If you enjoy this, you might also want to check out my podcast conversation with career success coach Maya Grossman on this week’s podcast.
The Four-Way View
During the early days of Covid-19, like millions of other families around the world, our house was chaotic, to put it mildly. Forced to retreat to the security of a few rooms and, fortunately, in our case, a back garden, my wife and I did our best to shield the kids from the anxiety of neither knowing the seriousness of the virus' threat and how long this new idea of a lockdown would last. With three young kids at home all day, every day, and two of them needing home-schooling any illusion of work/life balance was shattered forever.
Fortunately, I'd just ordered a copy of Stew Friedman and Alyssa Westring's book, Parents Who Lead, which promised to provide a blueprint on using the lessons we learn in business and applying them to family life. Perfect for a business book nerd like me.
"What have I got to lose," I thought?
In a case of the right book at the right time, I discovered the framework they'd created to help people identify where they should be spending their time each day. The Four-Way View model emphasises why an integrated approach to our work/life is the only realistic way to manage its complexity. Using the Four-Way View, you start examining whether you spend your time on the things you really care about and, crucially, how that aligns with other significant people in your lives.
Let me share it with you.
The first step is to visualise how your life will look in the future if you're able to live by the values that you identified in the last chapter. The trick here is to literally imagine the things you'll be doing in as part of a happy, purposeful life?

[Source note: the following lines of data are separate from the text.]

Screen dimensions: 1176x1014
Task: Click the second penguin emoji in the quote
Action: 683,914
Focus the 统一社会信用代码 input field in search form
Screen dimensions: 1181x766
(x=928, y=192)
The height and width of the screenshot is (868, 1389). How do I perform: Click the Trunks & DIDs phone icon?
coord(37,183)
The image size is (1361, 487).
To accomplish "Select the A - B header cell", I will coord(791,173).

In fifteen to twenty years, say, what do you do when you wake up in the morning? Get out of bed and exercise? Meditate for half an hour? (Metaphorically) read the newspaper cover-to-cover? Roll over, snooze the alarm and go back to sleep? Open the doors out onto the garden and jump in the pool for a swim?

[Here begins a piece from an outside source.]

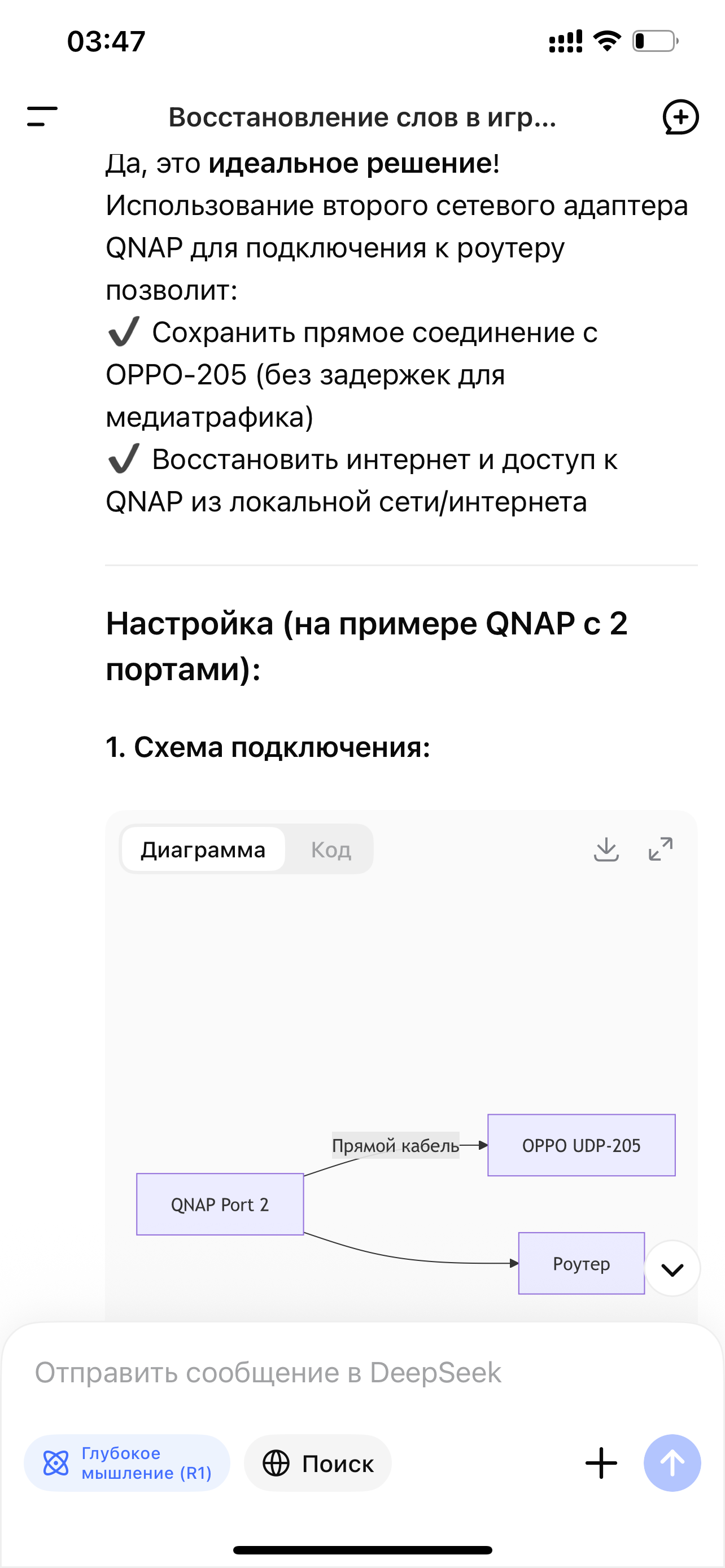Image resolution: width=725 pixels, height=1568 pixels.
Task: Switch to the Диаграмма tab
Action: tap(203, 849)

What are you doing during the day? Are you still doing the job you love today? Are you spending your morning on a hobby and then working in various advisory roles every afternoon? Are you volunteering? Have you finally taken that yoga teaching course?
And how does the end of your day look? Are you congregating for a family meal? Working on a series of passion projects? Dialling into conference calls for the international business that you own? Or are you sitting quietly with a book?
It's easy to get stuck in the moment without taking the opportunity to step back and get some perspective. Visualising the future can be a valuable and positive reminder of why we're doing 'this' now (whatever 'this' is).
Back in the present, you need to look objectively at how you're spending your time, which is where the four dimensions of your work/life come in:
Yourself
Your career
Your family
Your community
Are you spending your time where you should be?
Here's an easy exercise you can do to determine how you'd spend your time in an ideal world and how you're doing right now:
Create a simple table, noting down the percentage of your waking hours that you'd like to dedicate to each of the four areas.
After spending fifteen to twenty minutes reviewing your calendar, create another table in which you add how much time you actually spend on each.
If you have a partner, ask them to do this separately before comparing notes.
What's the objective?
To assess whether you're meeting your time aspirations.
To discover which parts of your life are getting more or less attention than they deserve (don't worry, if you're like 99% of people, you won't be anywhere near your intended split).
To give you a starting point to begin designing your time differently.
To ensure you and your family are on the same page about your respective values.
This last part is essential because making big changes in your work/life is challenging, and you need the support of the people you care about.
For example, by using the techniques we’ve explored in this chapter and the previous one, I’ve identified my five non-negotiable values, which determine where I focus my energy:
Autonomy
Creativity
Curiosity
Growth
Humour
As well as giving you insight into how you spend your time, this exercise may also reveal why you're not as satisfied in your career as you'd like. If you're spending more time at work than you'd like and you're in a job you're not enjoying, it's a recipe for misery.
So, take action now and start planning your future work/life.